3.4. The Combination of Low Concentrations of Interleukin-24 (IL-24) with Doxorubicin (DOX) Significantly Decreases PD-L1 Expression and Enhances Chemosensitivity in MDA-MB-231 Triple-Negative Breast Cancer (TNBC) Cells
Doxorubicin (DOX), a commonly used chemotherapy drug for TNBC, effectively slows tumor growth. However, its clinical application is limited by cumulative, dose-dependent cardiotoxicity and subsequent cardiomyopathy, as well as other systemic side effects [24]. IL-24 induces apoptosis in various cancers, including breast cancer cells, both alone and when combined with other therapies [4,9,18,21]. The combination of low-dose IL-24 (MOI 75) with low-dose DOX (0.1 μM) produces a stronger apoptotic and cytotoxic response than either treatment alone (Figure 5A). Additionally, this combination more effectively reduces PD-L1 expression than either agent alone (Figure 5B). These results suggest that IL-24 enhances the anti-tumor effects of DOX and could permit lower doses, potentially reducing toxicity while also decreasing PD-L1 expression in TNBC.
4. Discussion
Triple-negative breast cancer (TNBC) is one of the most resistant breast cancer subtypes to treatment, exhibiting high recurrence rates and poor clinical outcomes despite the use of surgery, radiotherapy, chemotherapy, and emerging targeted therapies [25,26,27]. The lack of estrogen receptor (ER), progesterone receptor (PR), and human epidermal growth factor receptor 2 (HER2) expression prevents the use of hormone and HER2-targeted treatments, leaving most patients dependent on cytotoxic therapies.
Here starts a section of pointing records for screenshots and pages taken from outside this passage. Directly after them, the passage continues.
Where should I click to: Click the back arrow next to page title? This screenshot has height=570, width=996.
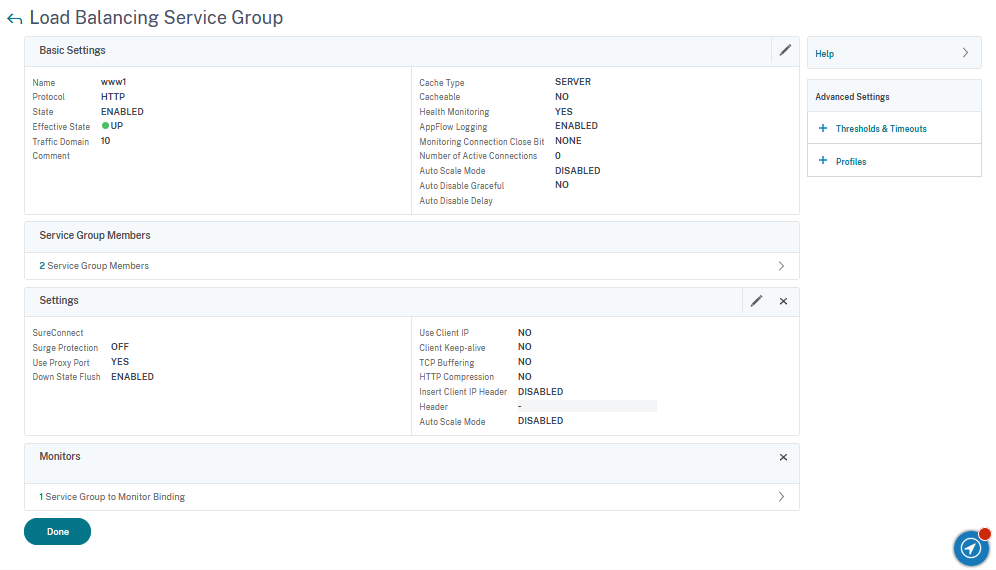pyautogui.click(x=14, y=19)
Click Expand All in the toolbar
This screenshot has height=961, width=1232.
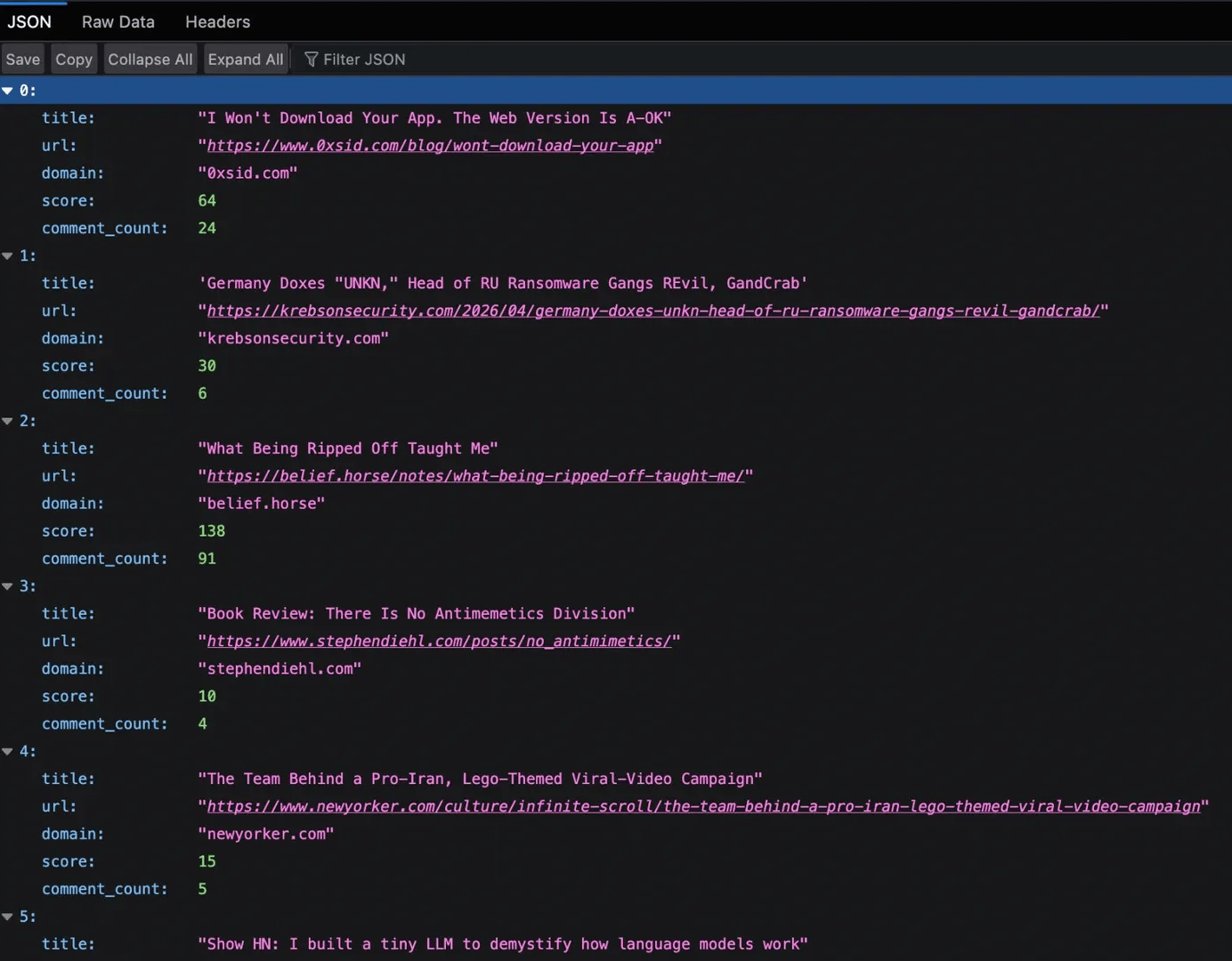pyautogui.click(x=246, y=60)
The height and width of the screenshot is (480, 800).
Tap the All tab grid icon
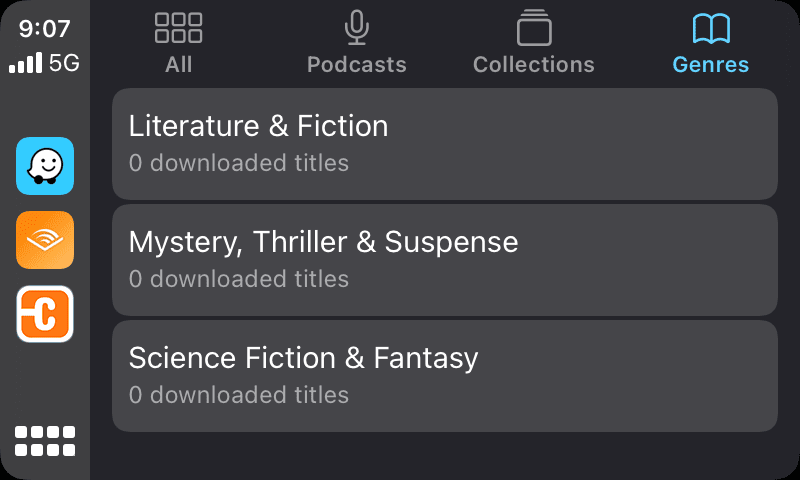tap(179, 28)
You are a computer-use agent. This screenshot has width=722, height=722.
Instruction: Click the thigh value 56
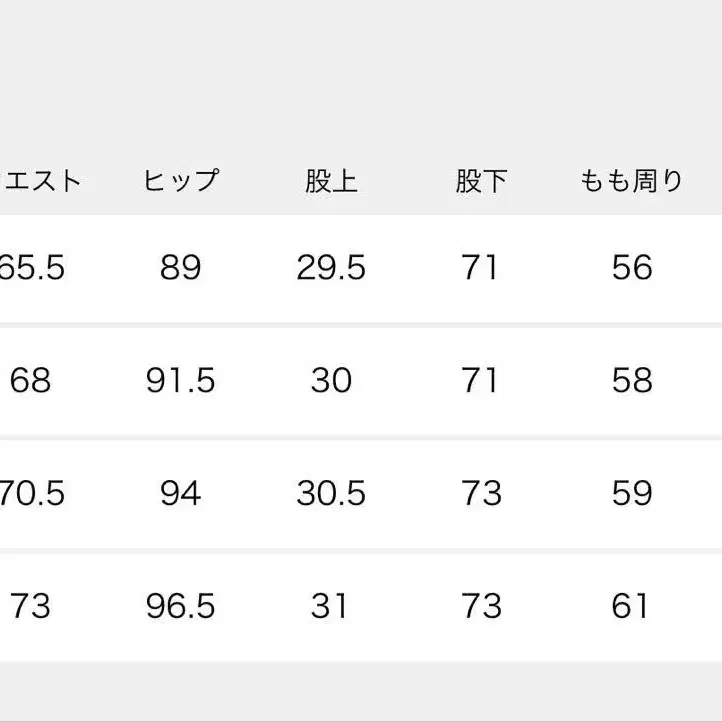(631, 268)
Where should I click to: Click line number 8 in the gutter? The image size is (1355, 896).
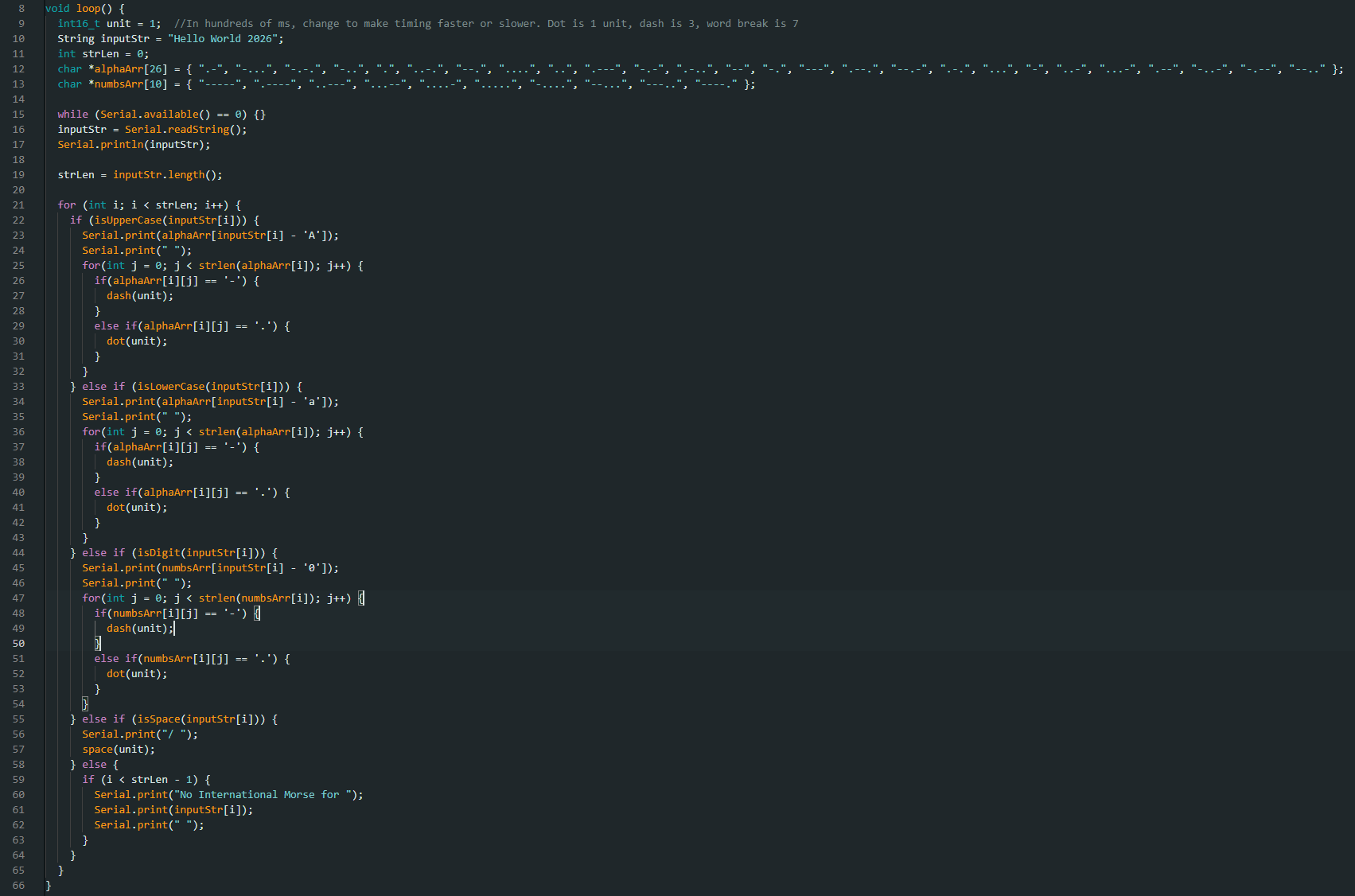21,9
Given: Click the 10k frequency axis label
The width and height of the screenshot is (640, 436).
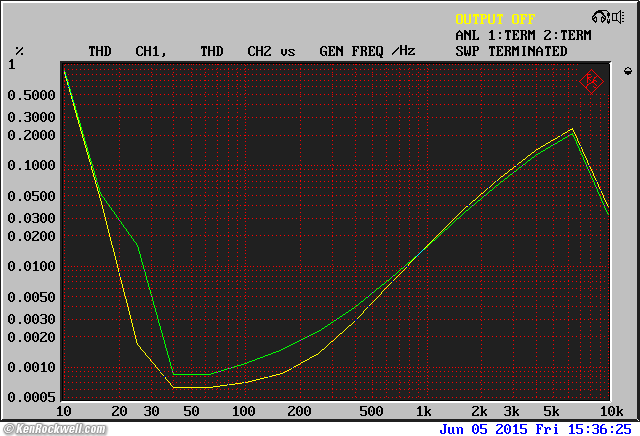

Intratumoral heterogeneity, widespread genetic and signaling disruptions, increased drug efflux activity, growth of cancer stem-like cells, and immunosuppressive tumor microenvironments all contribute to resistance to both chemotherapeutic and immunotherapeutic drugs [28,29]. These complex mechanisms drive the aggressive clinical progression and poor prognosis typical of triple-negative breast cancer (TNBC) [30]. Understanding the main signaling pathways and their interactions is crucial for developing biomarker-driven combination therapies [31]. Such targeted approaches have significant potential to overcome resistance and improve treatment outcomes in TNBC [31].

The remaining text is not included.